Methods: Luminescent Eu(III) and Tb(III) chelates were covalently coated on the surface of preformed silica nanoparticles to which detection antibodies or bridging proteins for antibody binding were conjugated. We used the resulting conjugates in TrIFA for detection of hepatitis B surface antigen (HBsAg) and hepatitis B e antigen (HBeAg), both individually and simultaneously. We compared the results of the newly established method with results of an ELISA for serum samples. Positive samples identified by TrIFA but not by ELISA were confirmed by additional assays, including real-time PCR detection of viral DNA.
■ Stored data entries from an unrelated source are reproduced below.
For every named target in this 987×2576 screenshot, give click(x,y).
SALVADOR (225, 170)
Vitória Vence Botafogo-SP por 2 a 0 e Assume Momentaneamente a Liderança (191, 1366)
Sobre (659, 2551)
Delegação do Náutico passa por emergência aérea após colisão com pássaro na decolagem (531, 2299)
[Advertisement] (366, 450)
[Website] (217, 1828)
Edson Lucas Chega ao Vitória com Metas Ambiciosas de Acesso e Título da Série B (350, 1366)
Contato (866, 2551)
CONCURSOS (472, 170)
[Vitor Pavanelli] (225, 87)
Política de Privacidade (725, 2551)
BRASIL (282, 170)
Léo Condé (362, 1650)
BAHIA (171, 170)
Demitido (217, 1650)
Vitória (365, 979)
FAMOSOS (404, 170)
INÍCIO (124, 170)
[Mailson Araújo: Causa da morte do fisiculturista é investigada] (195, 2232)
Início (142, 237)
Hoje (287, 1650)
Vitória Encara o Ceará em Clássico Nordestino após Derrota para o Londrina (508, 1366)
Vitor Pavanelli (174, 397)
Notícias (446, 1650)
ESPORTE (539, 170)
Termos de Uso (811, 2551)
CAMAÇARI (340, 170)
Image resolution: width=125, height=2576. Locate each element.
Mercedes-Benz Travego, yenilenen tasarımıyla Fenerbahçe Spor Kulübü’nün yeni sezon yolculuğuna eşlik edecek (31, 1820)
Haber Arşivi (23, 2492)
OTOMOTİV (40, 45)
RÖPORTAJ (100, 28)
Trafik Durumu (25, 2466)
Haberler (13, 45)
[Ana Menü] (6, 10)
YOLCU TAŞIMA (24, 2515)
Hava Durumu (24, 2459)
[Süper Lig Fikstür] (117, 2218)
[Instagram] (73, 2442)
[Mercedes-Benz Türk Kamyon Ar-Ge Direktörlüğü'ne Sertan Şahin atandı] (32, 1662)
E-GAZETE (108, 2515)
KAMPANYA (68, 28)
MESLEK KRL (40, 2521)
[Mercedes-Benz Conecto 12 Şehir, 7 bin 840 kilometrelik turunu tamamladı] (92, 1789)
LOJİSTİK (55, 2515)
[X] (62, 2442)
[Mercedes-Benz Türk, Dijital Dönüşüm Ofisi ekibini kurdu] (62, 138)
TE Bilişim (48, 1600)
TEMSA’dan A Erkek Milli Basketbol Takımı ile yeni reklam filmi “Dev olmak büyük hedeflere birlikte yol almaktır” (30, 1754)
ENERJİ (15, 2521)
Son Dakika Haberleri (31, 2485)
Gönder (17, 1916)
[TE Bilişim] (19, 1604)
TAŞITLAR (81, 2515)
Results: The prepared nanoparticle conjugates were homogeneous in size, at ~55 (5) nm in diameter [mean (SD)], were stable for long-time storage (>2 years), and contained more chelates (6.86 x 105 for Eu(III), 4.73 x 104 for Tb(III)) per nanoparticle than particles made as previously reported. The TrIFA established for HBsAg had a comparable or lower detection limit (0.0092 µg/L) than existing nanoparticle-based TrIFA or ELISA. The TrIFA for HBeAg had a much lower detection limit [10.0 National Centre Unit (NCU)/L] than ELISA and detected HBeAg in 5 samples missed by the ELISA method. Simultaneous TrIFA for both HBsAg and HBeAg was achieved with detection limits (0.033 µg/L for HBsAg and 27.0 NCU/L for HBeAg) close to those of the individual assays.

Conclusions: Covalent surface labeling of silica nanoparticles with lanthanide chelates provides good fluorescent labels that can be used in TrIFA for highly sensitive and robust detection of clinical targets.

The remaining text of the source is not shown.